Second Lady of North Carolina from 2021 to 2025

Yolanda Dechelle Hill Robinson (born 1968) is an American accountant and non-profit executive. As the wife of Former Lieutenant Governor Mark Robinson, she served as the Second Lady of North Carolina from 2021 to 2025 and was the first African-American woman to serve as the state's second lady. Robinson's time in public life has been marked by controversy. An investigation by WBTV revealed that her husband did not disclose her role as a board member of American Leadership Academy North Carolina and two of its affiliated charter schools in a 2023 ethics filing. In 2024, the North Carolina Department of Health and Human Services announced that she owed the state $132,000 for disallowed expenses following a compliance review of her non-profit organization, Balanced Nutrition, Inc.

== Early life and education ==
Robinson was born Yolanda Dechelle Hill in Ramseur, North Carolina. She grew up in Randolph County and graduated from Eastern Randolph High School in 1986. She earned a bachelor's degree and a master's degree in accounting from the University of North Carolina at Greensboro.

== Career and public life ==
In 1990, Robinson co-managed a childcare facility with her husband. She later founded Balanced Nutrition, Inc., a non-profit organization that provides healthy meals for children enrolled in licensed daycare facilities in North Carolina, which she owns and operates.

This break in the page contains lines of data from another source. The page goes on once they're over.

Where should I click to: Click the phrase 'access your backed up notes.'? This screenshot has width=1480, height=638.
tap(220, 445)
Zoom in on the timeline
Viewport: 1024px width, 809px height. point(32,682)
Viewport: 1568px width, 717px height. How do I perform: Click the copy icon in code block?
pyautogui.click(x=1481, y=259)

She is a board member of Revolution Academy, a K-8 charter school in Oak Ridge, North Carolina. She also sits on the board of American Leadership Academy North Carolina and two of its affiliated charter schools, American Leadership Academy in Garner and American Leadership Academy in Monroe. She joined the American Leadership Academy boards in the spring of 2022.

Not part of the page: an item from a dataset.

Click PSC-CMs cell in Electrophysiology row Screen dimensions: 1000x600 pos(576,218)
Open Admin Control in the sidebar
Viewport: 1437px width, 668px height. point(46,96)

=== Second Lady of North Carolina ===
In 2020, Robinson's husband was elected as the first African-American Lieutenant Governor of North Carolina. When he assumed office in 2021, she became the state's first African-American Second Lady.

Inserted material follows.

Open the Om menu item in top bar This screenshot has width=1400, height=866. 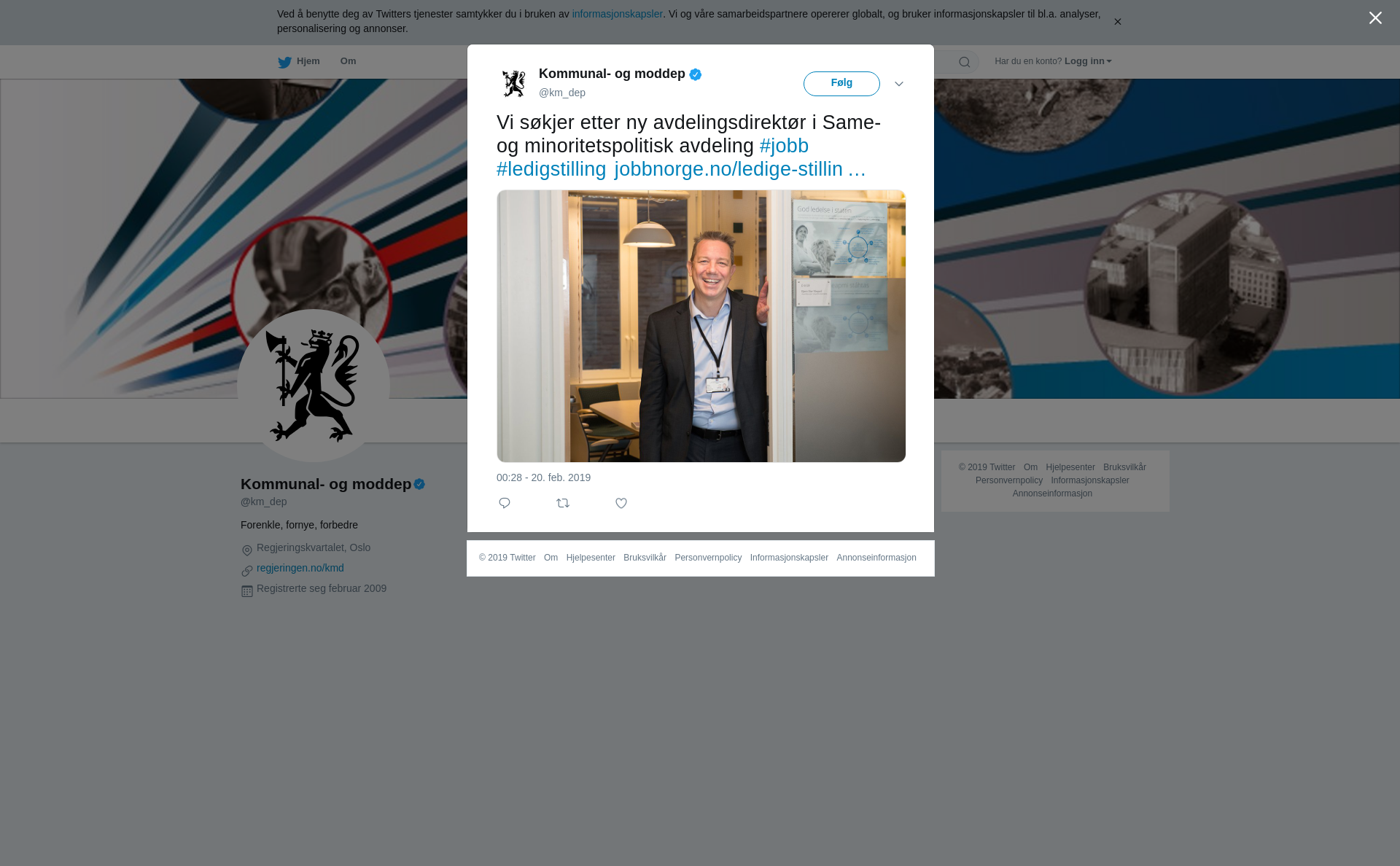(348, 61)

In May 2021, Robinson spoke at an event hosted by the Wayne County Republican Women. On July 11, 2021, Robinson and her husband attended a patriotic worship service called "God and Country Day" at the Lake Church in White Lake, North Carolina.

Robinson received a resolution of appreciation from the Davidson County Republican Party Executive Committee for being a "positive role model for young ladies" while attending a Republican event in the county with her husband in 2023.

In 2023, Robinson's husband announced his candidacy for Governor of North Carolina. Had he won the election, Robinson and her husband would have become North Carolina's first African-American governor and first lady.

==== Controversies ====
In 2022, a news story was published revealing that Robinson, who expresses anti-abortion political views, obtained an abortion in 1989. The abortion was paid for by her future husband, Mark Robinson, while they were dating. The Robinsons stated that the decision to have an abortion "has been with us ever since" and is the reason they now have a staunch anti-abortion stance. In 2022, she and her husband appeared in a video to address the abortion after it had been reported on in the news. The video was posted to her husband's official Facebook page. She did not speak in the video, but sat next to her husband while he spoke about the abortion. The Robinsons were criticized by members of the North Carolina Democratic Party and by reproductive rights activists for supporting bans on abortions after obtaining one themselves.

The North Carolina Board of Education voted twice not to approve the charter of the American Leadership Academy in Monroe, of which Robinson is a board member. Following an investigation by WBTV, it was revealed that Lieutenant Governor Robinson did not disclose his wife's role, as required by law, in his 2023 ethics filing despite recusing himself from voting in the North Carolina General Assembly's proposed legislation to implement a new Charter School Review Board on which he would sit. Robinson's husband, as Lieutenant Governor, was presiding over the North Carolina State Senate when the proposal passed, and was appointed to the review board.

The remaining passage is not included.